In badminton, a grip is a way of holding the racket in order to hit shots during a match. The most commonly used grip is the orthodox forehand grip. Most players change grips during a rally depending on whether it is a forehand or backhand shot. A grip is also the wrapping around the handle of the racket. There are many types and varieties of grips; the texture, thickness, color, material and surface (flat or waved) are all factors that make grips unique.

==Forehand grip==
In order to understand the grips, it is important to know that the handle of a racquet always consists of 8 sides, or in other words, has an octagonal shape. A square shape would hurt the hand, while a round shape would not give enough friction to gain a firm grip. The eight sides of the handle are called bevels. The bevels can be numbered from 1 to 8; with the racquet surface perpendicular to the ground, the bevels are numbered from the top anti-clockwise. So bevel 1 would be the narrow bevel at the 'North' position, bevel 2 would be the diagonal bevel at the 'Northwest' position, etc.
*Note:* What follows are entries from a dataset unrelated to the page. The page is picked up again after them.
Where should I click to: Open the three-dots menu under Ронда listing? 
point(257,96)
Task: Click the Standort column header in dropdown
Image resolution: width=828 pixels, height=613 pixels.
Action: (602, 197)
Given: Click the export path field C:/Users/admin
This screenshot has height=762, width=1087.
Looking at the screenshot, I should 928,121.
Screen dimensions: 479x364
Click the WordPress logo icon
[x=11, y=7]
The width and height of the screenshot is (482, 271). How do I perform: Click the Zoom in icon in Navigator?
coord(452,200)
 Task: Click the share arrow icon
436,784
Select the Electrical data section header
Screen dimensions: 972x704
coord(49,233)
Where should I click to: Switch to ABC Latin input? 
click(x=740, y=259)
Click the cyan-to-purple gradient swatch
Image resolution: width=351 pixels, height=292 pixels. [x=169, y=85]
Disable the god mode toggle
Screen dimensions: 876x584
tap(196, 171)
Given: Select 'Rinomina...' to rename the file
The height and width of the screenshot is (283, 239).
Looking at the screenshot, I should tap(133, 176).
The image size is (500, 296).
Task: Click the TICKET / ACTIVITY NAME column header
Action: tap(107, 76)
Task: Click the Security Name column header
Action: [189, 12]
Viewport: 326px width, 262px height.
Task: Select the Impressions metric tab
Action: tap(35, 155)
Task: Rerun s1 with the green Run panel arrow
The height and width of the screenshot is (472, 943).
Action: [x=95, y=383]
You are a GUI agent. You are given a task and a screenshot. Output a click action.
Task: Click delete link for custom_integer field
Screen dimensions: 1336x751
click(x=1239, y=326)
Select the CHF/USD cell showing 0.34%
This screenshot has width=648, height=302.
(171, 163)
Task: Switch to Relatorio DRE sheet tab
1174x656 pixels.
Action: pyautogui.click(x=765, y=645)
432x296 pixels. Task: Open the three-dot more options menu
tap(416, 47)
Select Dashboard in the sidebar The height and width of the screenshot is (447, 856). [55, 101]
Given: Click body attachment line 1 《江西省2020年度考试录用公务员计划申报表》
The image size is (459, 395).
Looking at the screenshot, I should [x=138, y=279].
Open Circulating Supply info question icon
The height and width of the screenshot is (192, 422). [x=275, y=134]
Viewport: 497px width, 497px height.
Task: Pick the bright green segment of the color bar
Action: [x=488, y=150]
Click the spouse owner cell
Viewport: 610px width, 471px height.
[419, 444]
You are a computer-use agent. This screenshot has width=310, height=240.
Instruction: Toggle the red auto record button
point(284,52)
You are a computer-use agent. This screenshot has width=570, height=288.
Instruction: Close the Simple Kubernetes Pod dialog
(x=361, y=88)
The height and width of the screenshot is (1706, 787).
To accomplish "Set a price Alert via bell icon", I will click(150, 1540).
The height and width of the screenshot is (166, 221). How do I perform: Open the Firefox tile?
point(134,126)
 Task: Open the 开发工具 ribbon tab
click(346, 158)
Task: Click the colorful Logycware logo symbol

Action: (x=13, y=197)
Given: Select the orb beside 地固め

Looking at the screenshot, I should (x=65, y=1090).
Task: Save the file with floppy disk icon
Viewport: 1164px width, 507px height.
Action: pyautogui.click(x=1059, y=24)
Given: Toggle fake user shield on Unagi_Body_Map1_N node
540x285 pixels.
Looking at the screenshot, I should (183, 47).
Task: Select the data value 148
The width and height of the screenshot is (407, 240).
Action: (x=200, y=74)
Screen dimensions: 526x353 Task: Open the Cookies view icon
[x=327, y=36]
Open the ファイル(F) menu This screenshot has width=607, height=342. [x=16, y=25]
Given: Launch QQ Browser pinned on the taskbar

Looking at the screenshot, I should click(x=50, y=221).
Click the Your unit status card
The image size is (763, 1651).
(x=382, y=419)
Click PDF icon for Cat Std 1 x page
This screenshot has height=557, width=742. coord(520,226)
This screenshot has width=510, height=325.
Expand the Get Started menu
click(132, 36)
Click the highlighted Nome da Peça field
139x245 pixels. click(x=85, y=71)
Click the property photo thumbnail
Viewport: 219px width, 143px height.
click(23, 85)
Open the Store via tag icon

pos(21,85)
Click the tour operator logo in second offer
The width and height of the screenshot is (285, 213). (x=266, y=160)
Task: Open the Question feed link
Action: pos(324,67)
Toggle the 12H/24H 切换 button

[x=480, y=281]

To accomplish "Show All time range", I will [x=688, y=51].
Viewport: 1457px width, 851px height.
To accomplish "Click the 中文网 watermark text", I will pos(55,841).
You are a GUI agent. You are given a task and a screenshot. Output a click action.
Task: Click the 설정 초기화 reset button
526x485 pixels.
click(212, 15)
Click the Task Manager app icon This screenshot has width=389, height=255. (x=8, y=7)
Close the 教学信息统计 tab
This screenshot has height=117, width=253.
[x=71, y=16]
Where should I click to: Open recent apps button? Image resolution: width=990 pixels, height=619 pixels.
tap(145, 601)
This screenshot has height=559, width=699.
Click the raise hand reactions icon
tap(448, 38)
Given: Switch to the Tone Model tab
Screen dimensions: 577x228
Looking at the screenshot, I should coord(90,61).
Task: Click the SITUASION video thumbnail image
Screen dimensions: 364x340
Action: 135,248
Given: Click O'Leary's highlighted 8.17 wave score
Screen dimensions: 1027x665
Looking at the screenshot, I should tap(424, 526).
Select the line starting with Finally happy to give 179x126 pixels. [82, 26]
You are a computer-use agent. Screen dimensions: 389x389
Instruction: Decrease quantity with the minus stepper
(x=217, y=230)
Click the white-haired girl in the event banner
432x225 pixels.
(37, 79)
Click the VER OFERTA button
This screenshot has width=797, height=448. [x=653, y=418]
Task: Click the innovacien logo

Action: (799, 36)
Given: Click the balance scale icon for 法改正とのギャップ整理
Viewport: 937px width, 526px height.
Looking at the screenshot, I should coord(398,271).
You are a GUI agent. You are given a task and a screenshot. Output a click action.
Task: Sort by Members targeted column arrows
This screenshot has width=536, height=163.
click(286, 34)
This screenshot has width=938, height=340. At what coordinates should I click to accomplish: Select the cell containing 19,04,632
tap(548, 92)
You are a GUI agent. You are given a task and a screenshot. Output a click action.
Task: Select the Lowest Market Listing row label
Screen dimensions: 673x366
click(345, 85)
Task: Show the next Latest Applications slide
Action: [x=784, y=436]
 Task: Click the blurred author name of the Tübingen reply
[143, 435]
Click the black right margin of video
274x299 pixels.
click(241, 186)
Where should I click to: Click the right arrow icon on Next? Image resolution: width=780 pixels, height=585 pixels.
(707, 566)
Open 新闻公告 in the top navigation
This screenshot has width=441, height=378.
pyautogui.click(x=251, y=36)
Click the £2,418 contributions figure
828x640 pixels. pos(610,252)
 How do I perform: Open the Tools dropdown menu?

The badminton handle should be held as if the player were lightly shaking hands with it. For right handed players, the right bottom side of the thumb should be touching the 3rd bevel while the left side of the index finger should be resting on the 7th level. The index finger rests on the 7th bevel above the adjacent location of the thumb on the 3rd level. The finger is shaped like a hook and holds onto the handle near the top section. The other fingers are wrapped around the lower sections of the handle.

==Backhand grip==
The backhand grip, also known as the thumb grip, is similar to the forehand grip except the complete bottom of the thumb is in contact with the 3rd bevel and the index finger is lowered down to a position below the thumb.

==Benefits and limitations of grip positions==
Here is a table contrasting the benefits and limitations of using certain grips in certain situations.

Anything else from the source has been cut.